Rankin said that enacting Ganahl’s plan could give the state’s recently adopted “evidence’ based budgeting” procedure a good workout.
“You have to spend some time looking at the programs,” he said. “I’d set up some priorities for those the administration thinks are suspicious – do they work or don’t they work? That would be a pretty transparent and painstaking process, but that’s the way I would do it, line by line.”
Rankin noted that the vast bulk of state spending falls in a handful of categories – education, health care, human services and corrections.
“That’s where most of the money is, and that is where the difficulty is trying to cut state budgets or not grow them – you really have to go inside those programs and see what you can do,” he said. “There’s a lot of programs, a lot of lobbyists and a lot of people that depend on the flow of the money that comes from them. A lot of our programs have really good intentions, and it’s difficult on a compassionate basis to argue against them, so we would have to base it on performance evidence.”
Added Rankin: “I’m a conservative, and I have seen a lot of growth of government. We do add functions to government all he time. … I think we’re doing great things at the local level. I have questioned the growth of headcount in the state government and whether that’s as effective as a lesser amount of money allocated to local government.”
Scott Wasserman, president of the left-leaning Bell Policy Center, an economic-focused think tank in Denver, said Ganahl’s plan is “not a serious policy document.”
It’s impossible to take Ganahl’s proposal seriously unless she specifies which programs she wants to cut, which she hasn’t done, he said.
“These are very broad statements,” he said, adding, “in many cases, this stuff has been tried or debated already, and it doesn’t work.”
Wasserman also dismissed the candidate’s references to states without income tax as lacking context, noting that Ganahl doesn’t mention that those states either rely on substantial oil and gas revenue or have much higher property or sales taxes than Colorado.
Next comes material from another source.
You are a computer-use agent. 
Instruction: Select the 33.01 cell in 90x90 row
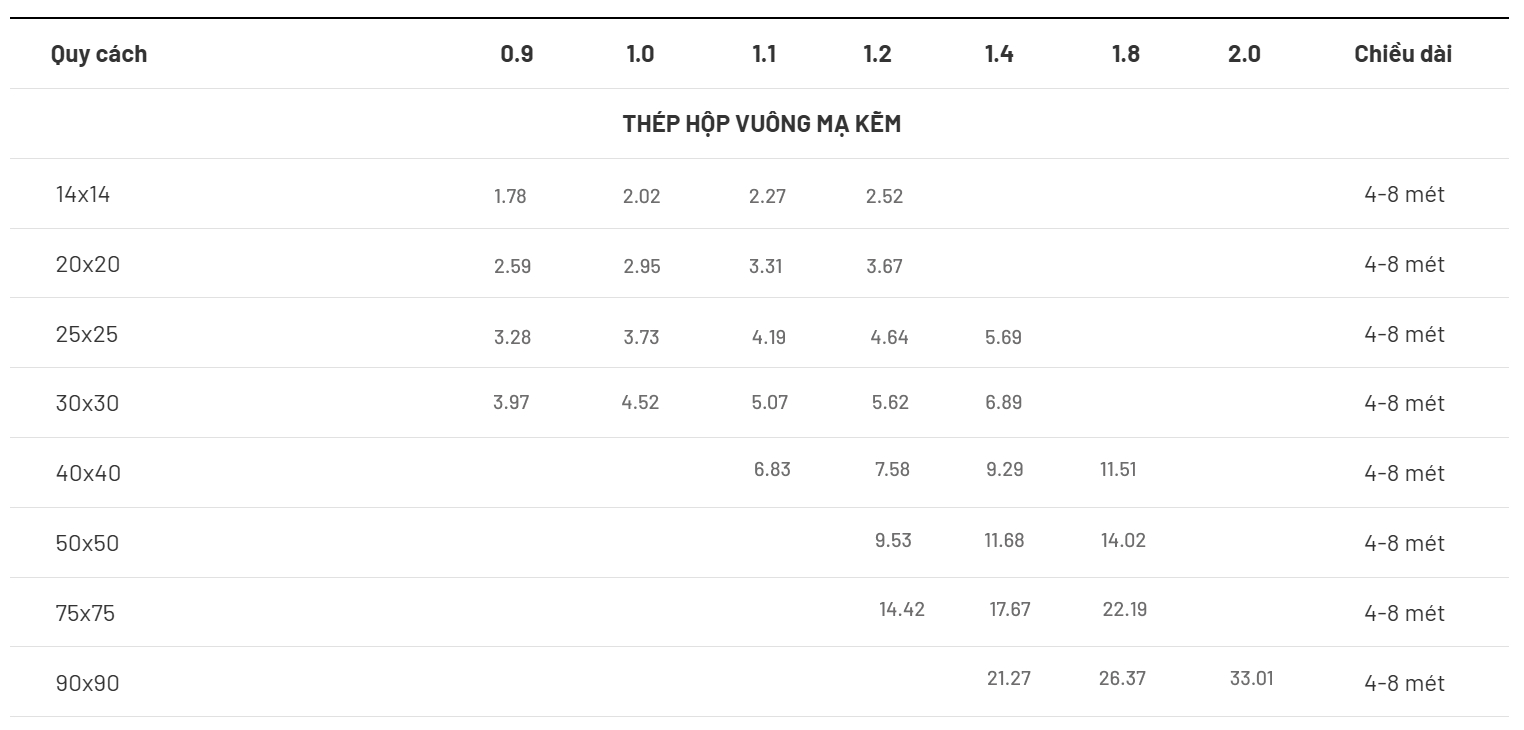click(1251, 679)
“In Colorado, precisely because of TABOR, every voter is the decider,” Wasserman said, referring to the constitutional Taxpayer Bill of Rights, which limits state revenue growth and requires voter approval of tax increases, among numerous other provisions.
“Coloradans deserve really well informed positions. People in Colorado are well aware of financial issues – even if it’s a campaign promise, it deserves some intellectual integrity,” he said.